For the records below, print the lines from the line with "Task: Click the Privacy Requests person icon" through the line with "the chat title" exactly as written; include both end lines and exclude the rest.

(Material provided)

- Opening Delimiter -

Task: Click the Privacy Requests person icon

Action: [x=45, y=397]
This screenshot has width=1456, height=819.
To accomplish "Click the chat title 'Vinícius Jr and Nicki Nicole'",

- Closing Delimiter -
- Opening Delimiter -

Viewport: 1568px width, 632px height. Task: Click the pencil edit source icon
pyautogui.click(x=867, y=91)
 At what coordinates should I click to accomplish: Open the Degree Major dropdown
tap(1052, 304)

- Closing Delimiter -

(Exercise solution)
Task: Click the Privacy Requests person icon

Action: [x=45, y=397]
This screenshot has width=1456, height=819.
To accomplish "Click the chat title 'Vinícius Jr and Nicki Nicole'",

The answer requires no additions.